Approche théorico-clinique
Approche de Bion
Selon Bion (1961), tout groupe fonctionne à deux niveaux : le groupe de travail, qui vise à réaliser la tâche pour laquelle les participants sont réunis, et le groupe de base, c’est-à-dire la dimension émotionnelle sous-jacente qui perturbe la réalisation de cette tâche. Le groupe suscite des mécanismes de défense pour circonvenir le conflit existant entre les désirs individuels et la mentalité globale qui s’installe dans le groupe, mécanismes nommés présupposés ou hypothèses de base (basic assumptions), de couplage, d’attaque-fuite, et de dépendance :
– le couplage (pairing) se reconnaît par l’établissement ou le projet d’établissement d’une relation duelle, dont il est attendu que quelqu’un ou quelque chose de grandiose adviendra pour le groupe ; ce qui s’apparente à un fantasme originaire ;
– l’attaque-fuite (fight-flight) consiste à s’en prendre à quelque ennemi imaginaire, en principe au-dehors du groupe, et ainsi à se détourner des conflits intra- et intersubjectifs dans le groupe ; c’est une sorte de confrontation à une imago paternelle externalisée ;
– la peur est le mobile de la dépendance à l’égard d’un leader choisi pour soulager l’angoisse dans le groupe, à la manière d’une imago maternelle toute-puissante.
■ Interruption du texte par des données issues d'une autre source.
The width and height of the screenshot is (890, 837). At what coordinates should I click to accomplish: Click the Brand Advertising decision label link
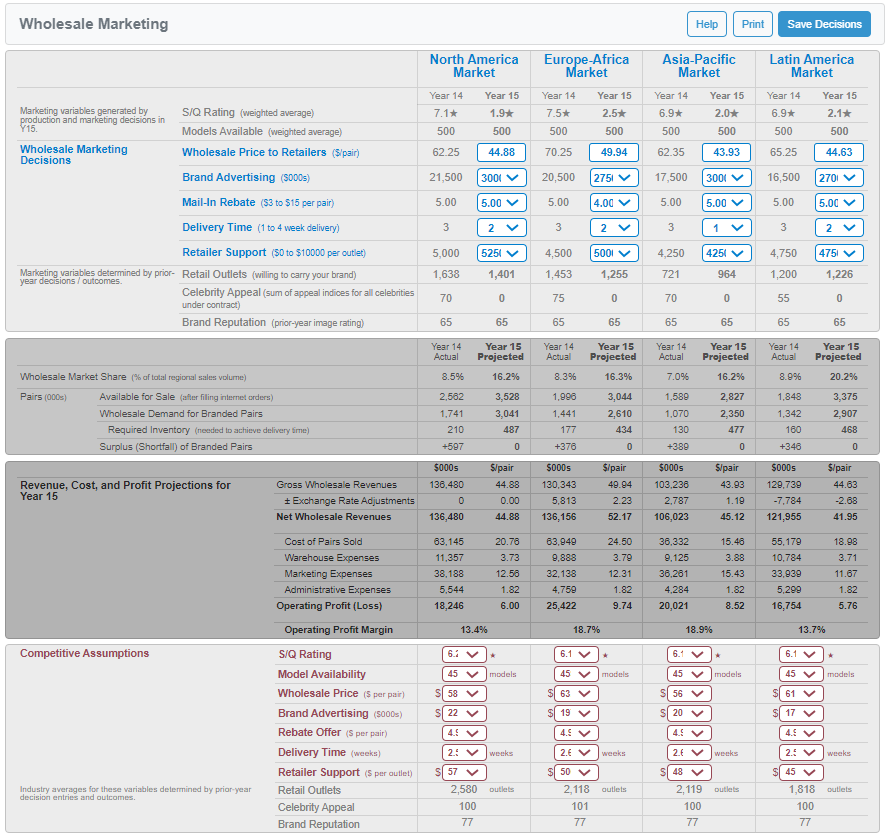pyautogui.click(x=228, y=177)
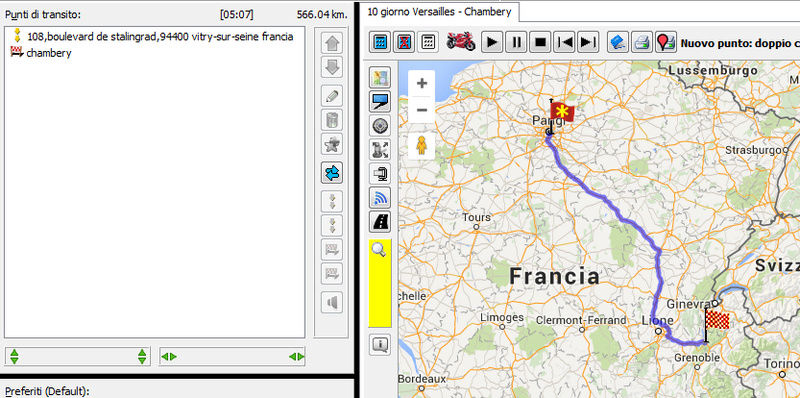Click the yellow search bar with magnifier
Viewport: 800px width, 398px height.
tap(380, 283)
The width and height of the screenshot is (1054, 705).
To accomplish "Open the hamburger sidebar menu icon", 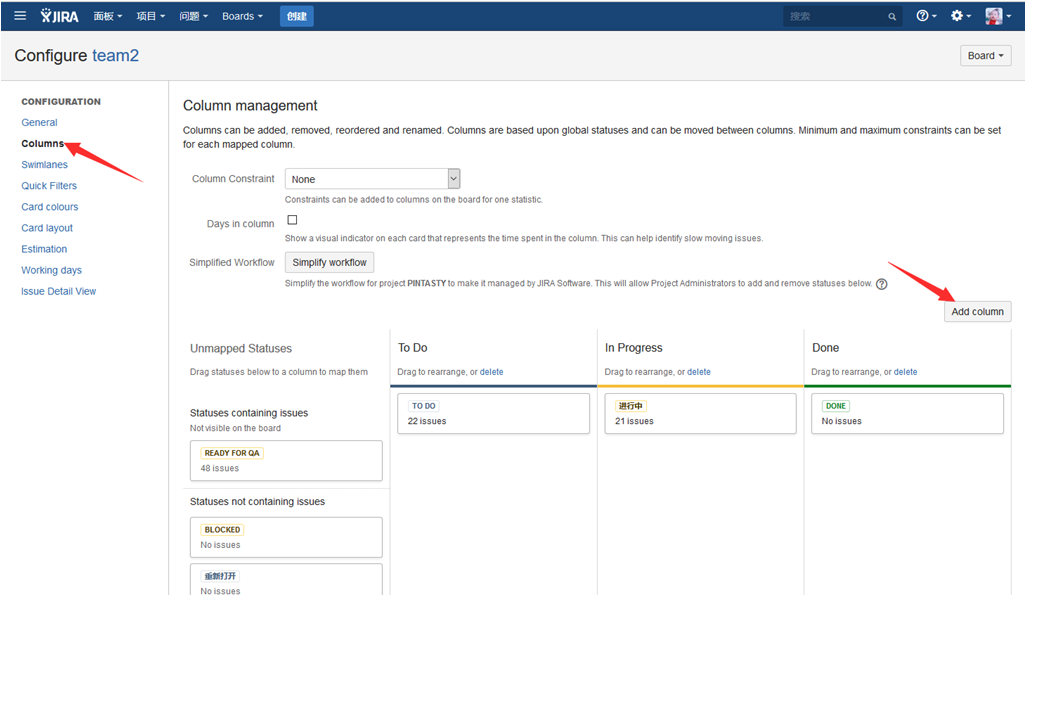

Le groupe a une fonction de transformation qui favorise les processus de pensée. Sa « fonction alpha » en fait un « appareil à penser les pensées ». Bion prolonge les théories kleiniennes qui l’ont inspiré pour comprendre les mécanismes de défense les plus souvent observés dans les groupes : clivage et identification projective notamment.
Ce sont précisément les aspects les plus archaïques des psychés individuelles qui sont sollicités dans les groupes. À cet égard, on cite volontiers les travaux J. Bleger pour ses études sur le syncrétisme1 dans les cadres psychothérapiques et dans les institutions.
Hypothèse d’une entité groupale spécifique
L’hypothèse d’une entité groupale spécifique, dotée d’une réalité psychique propre, qui résulterait de la conjonction des subjectivités individuelles et de l’intersubjectivité groupale, a été avancée par nombre d’auteurs sous des termes variés : « matrice groupale » de S.H. Foulkes (contemporain de Bion et, comme lui, immigré en Angleterre), « appareil psychique groupal » de R. Kaës, par exemple. Il ne s’agit cependant que d’un modèle peu utile au praticien, lequel se réfère plutôt, comme J.-C. Rouchy (1998), à la notion d’« espace analytique groupal ». Car la visée du clinicien est toujours in fine la position de chaque individu : comment le groupe sert ou inhibe son développement personnel.
Approches de D. Anzieu et R. Kaës
En 1966, D. Anzieu établit une analogie entre le groupe et le rêve, comme étant deux possibilités d’actualiser les désirs inconscients. Sa première étude sur l’illusion groupale2 date de 1971. On lui doit également des notions aussi fondamentales que celles d’organisateur groupal3 et de résonance fantasmatique4 (voir Anzieu, 1975-1981).
R. Kaës, disciple d’Anzieu, a élaboré une œuvre personnelle. On lui doit notamment quelques notions et concepts communément admis : l’« appareil psychique groupal1», les « fonctions phoriques2», le « pacte dénégatif3», le fonctionnement idéologique4, entre autres. Par analogie aux transfert et contre-transfert, il a proposé le terme d’intertransfert pour spécifier la relation inconsciente qui s’établit entre les thérapeutes d’un groupe ou d’une équipe.